OBJECTIVE A:
Quote the passage of the forum post on converting utf-8-mac text to UTF-8 from "w, err := os.Create(output)" to "Thanks in advance.".

Search code examples
macosutf-8iconv

How to effectiv convert utf-8-mac to utf


I must convert regularly a file which contains uft-8-mac strings to uft-8. I started to do the job with iconv. How ever iconv throws an error, if there was too many lines which must be converted. Here is a script to reproduce the bug

#!/bin/zsh
set -eu

for i in {1..1000}; do
  echo "$i:äöüß@€" >> /tmp/xx
  iconv -f utf-8-mac -t utf-8 /tmp/xx > /dev/null
done

Obviously I can split the file, but I get then really a lot of files.

Has anyone another workaround or tool? Or a code example in golang?

I tried

func main() {
    dat, err := os.ReadFile(".backup_files.unconv")
    if err != nil {
        log.Fatal(err)
    }
    output := ".backup_files.goconv"
    w, err := os.Create(output)
    if err != nil {
        log.Fatalf("Can't create %s, %v", output, err)
    }
    defer closeFile(w)
    wc := norm.NFC.Writer(w)
    defer wc.Close()
    wc.Write(dat)
}

But it differs from iconv result. Thanks in advance.

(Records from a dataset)
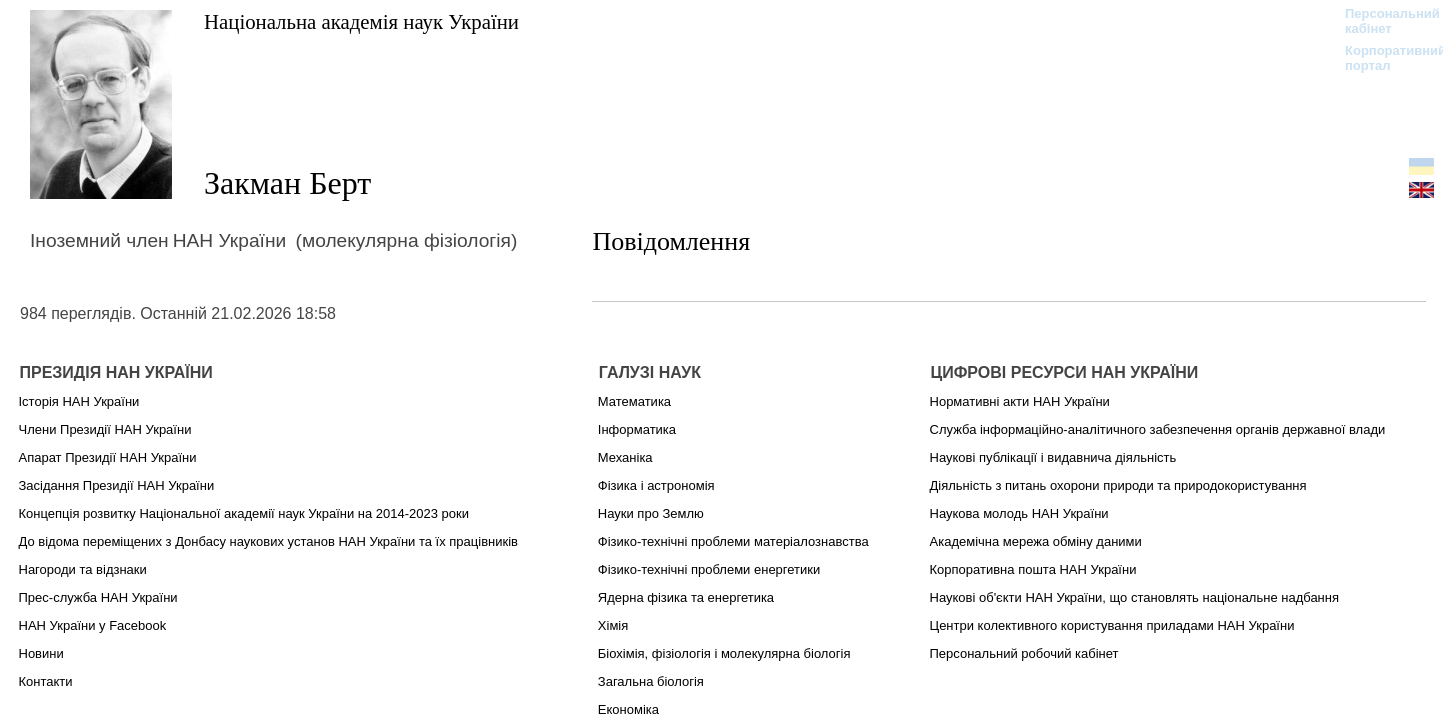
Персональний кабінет (1382, 21)
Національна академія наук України (361, 21)
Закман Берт (287, 183)
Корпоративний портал (1382, 58)
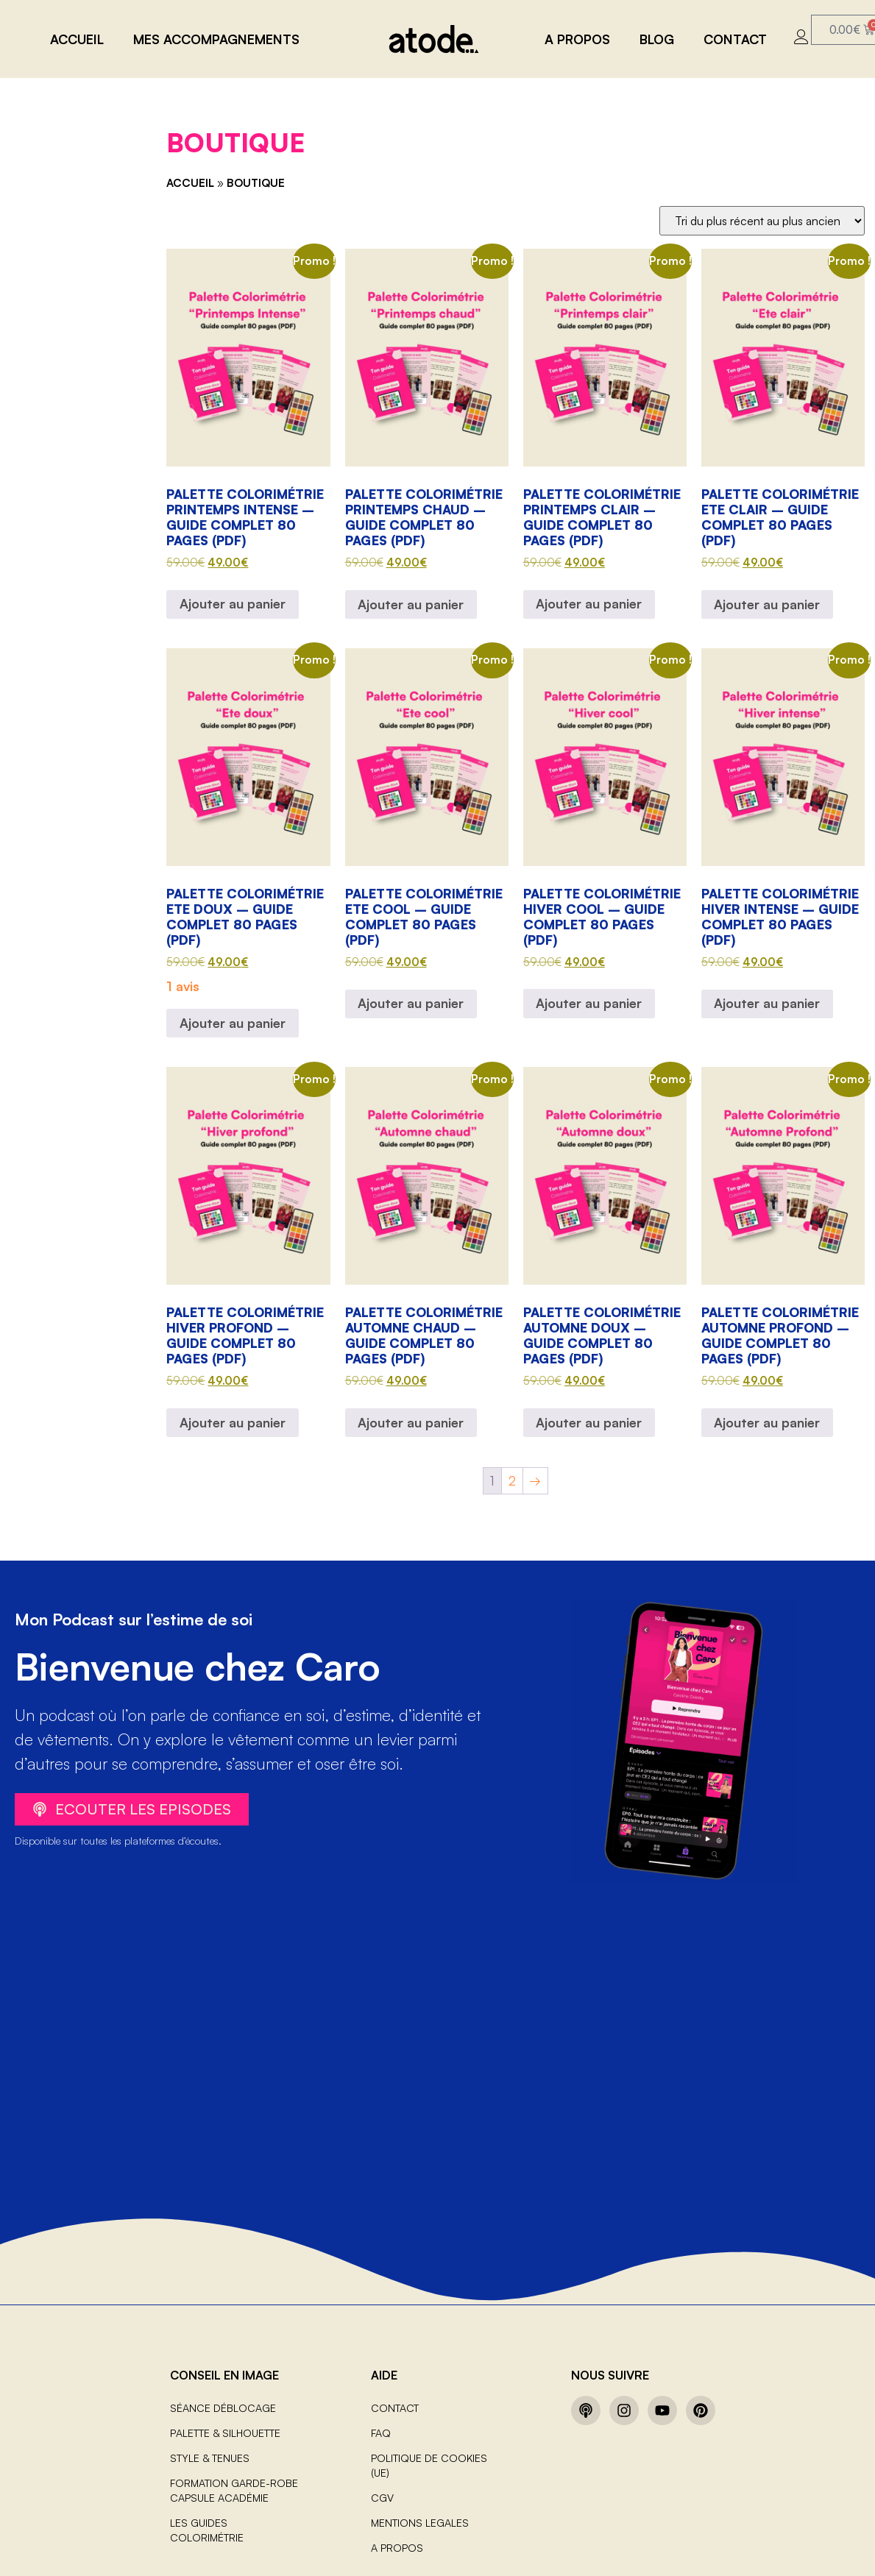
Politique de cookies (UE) (429, 2465)
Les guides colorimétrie (207, 2530)
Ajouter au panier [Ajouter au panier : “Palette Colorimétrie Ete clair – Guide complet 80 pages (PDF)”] (767, 604)
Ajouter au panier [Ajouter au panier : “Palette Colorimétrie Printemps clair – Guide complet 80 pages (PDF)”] (589, 603)
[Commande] (762, 220)
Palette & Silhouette (225, 2433)
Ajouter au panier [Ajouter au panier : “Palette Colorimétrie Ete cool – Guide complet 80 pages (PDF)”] (411, 1003)
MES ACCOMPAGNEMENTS (216, 39)
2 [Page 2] (512, 1480)
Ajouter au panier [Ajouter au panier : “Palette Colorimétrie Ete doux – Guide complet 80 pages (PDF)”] (233, 1023)
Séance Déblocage (223, 2408)
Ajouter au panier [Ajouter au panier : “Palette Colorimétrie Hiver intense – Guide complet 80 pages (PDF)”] (767, 1003)
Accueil (77, 39)
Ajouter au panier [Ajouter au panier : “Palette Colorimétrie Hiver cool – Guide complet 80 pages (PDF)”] (589, 1003)
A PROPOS (577, 39)
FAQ (381, 2433)
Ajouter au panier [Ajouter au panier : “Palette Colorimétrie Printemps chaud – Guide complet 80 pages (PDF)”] (411, 604)
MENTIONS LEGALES (420, 2522)
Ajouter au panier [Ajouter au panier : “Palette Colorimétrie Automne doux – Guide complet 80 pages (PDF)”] (589, 1422)
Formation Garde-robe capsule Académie (234, 2490)
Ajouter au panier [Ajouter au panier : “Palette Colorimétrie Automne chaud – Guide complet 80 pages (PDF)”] (411, 1422)
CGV (382, 2497)
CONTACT (735, 39)
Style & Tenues (209, 2458)
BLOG (657, 39)
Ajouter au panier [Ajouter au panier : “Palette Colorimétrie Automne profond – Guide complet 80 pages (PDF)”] (767, 1422)
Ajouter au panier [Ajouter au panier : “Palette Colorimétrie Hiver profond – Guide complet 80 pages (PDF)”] (233, 1422)
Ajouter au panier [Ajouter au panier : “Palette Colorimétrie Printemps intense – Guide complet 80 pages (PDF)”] (233, 603)
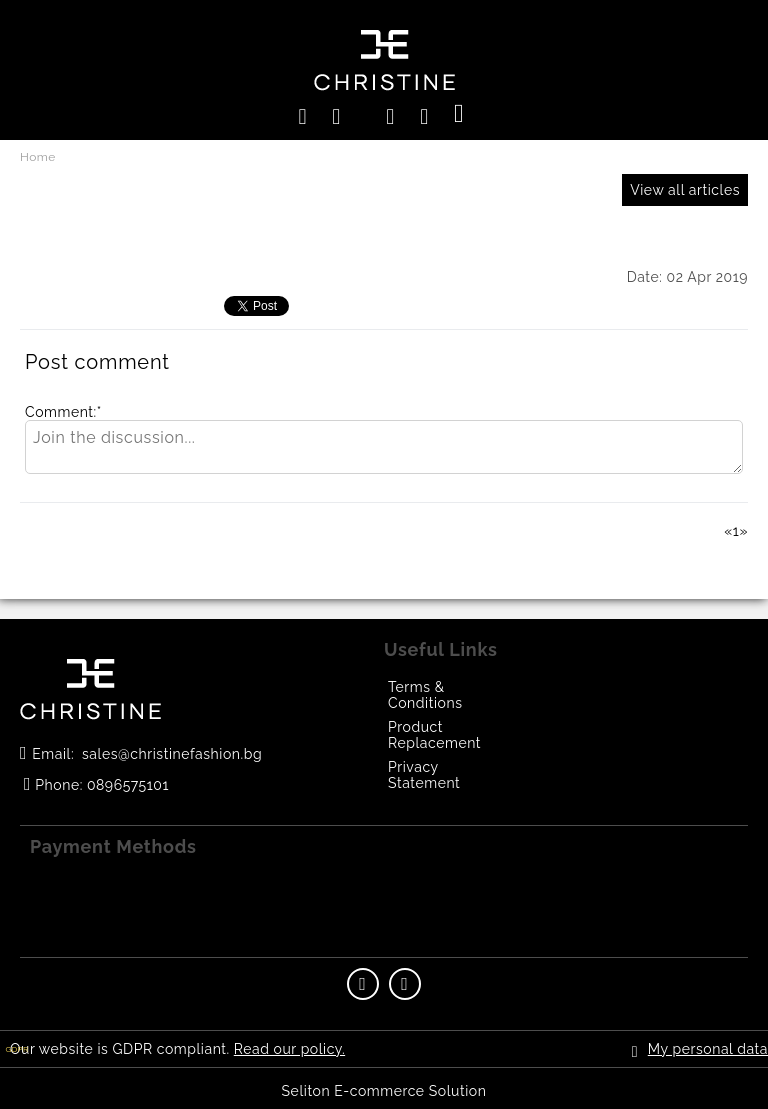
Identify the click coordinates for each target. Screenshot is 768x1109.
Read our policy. (289, 1049)
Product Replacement (434, 735)
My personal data (708, 1049)
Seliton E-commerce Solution (384, 1091)
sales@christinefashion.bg (172, 754)
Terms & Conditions (425, 695)
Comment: (63, 412)
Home (38, 157)
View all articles (685, 190)
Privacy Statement (424, 775)
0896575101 (128, 785)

OBJECTIVE B:
Print the entries from the first one through the line containing "Colorimétrie Automne chaud", both included, and leave the pictures out.

TASK RESULT A:
w, err := os.Create(output)
    if err != nil {
        log.Fatalf("Can't create %s, %v", output, err)
    }
    defer closeFile(w)
    wc := norm.NFC.Writer(w)
    defer wc.Close()
    wc.Write(dat)
}

But it differs from iconv result. Thanks in advance.

TASK RESULT B:
Персональний кабінет (1382, 21)
Національна академія наук України (361, 21)
Закман Берт (287, 183)
Корпоративний портал (1382, 58)
Politique de cookies (UE) (429, 2465)
Les guides colorimétrie (207, 2530)
Ajouter au panier [Ajouter au panier : “Palette Colorimétrie Ete clair – Guide complet 80 pages (PDF)”] (767, 604)
Ajouter au panier [Ajouter au panier : “Palette Colorimétrie Printemps clair – Guide complet 80 pages (PDF)”] (589, 603)
[Commande] (762, 220)
Palette & Silhouette (225, 2433)
Ajouter au panier [Ajouter au panier : “Palette Colorimétrie Ete cool – Guide complet 80 pages (PDF)”] (411, 1003)
MES ACCOMPAGNEMENTS (216, 39)
2 [Page 2] (512, 1480)
Ajouter au panier [Ajouter au panier : “Palette Colorimétrie Ete doux – Guide complet 80 pages (PDF)”] (233, 1023)
Séance Déblocage (223, 2408)
Ajouter au panier [Ajouter au panier : “Palette Colorimétrie Hiver intense – Guide complet 80 pages (PDF)”] (767, 1003)
Accueil (77, 39)
Ajouter au panier [Ajouter au panier : “Palette Colorimétrie Hiver cool – Guide complet 80 pages (PDF)”] (589, 1003)
A PROPOS (577, 39)
FAQ (381, 2433)
Ajouter au panier [Ajouter au panier : “Palette Colorimétrie Printemps chaud – Guide complet 80 pages (PDF)”] (411, 604)
MENTIONS LEGALES (420, 2522)
Ajouter au panier [Ajouter au panier : “Palette Colorimétrie Automne doux – Guide complet 80 pages (PDF)”] (589, 1422)
Formation Garde-robe capsule Académie (234, 2490)
Ajouter au panier [Ajouter au panier : “Palette Colorimétrie Automne chaud – Guide complet 80 pages (PDF)”] (411, 1422)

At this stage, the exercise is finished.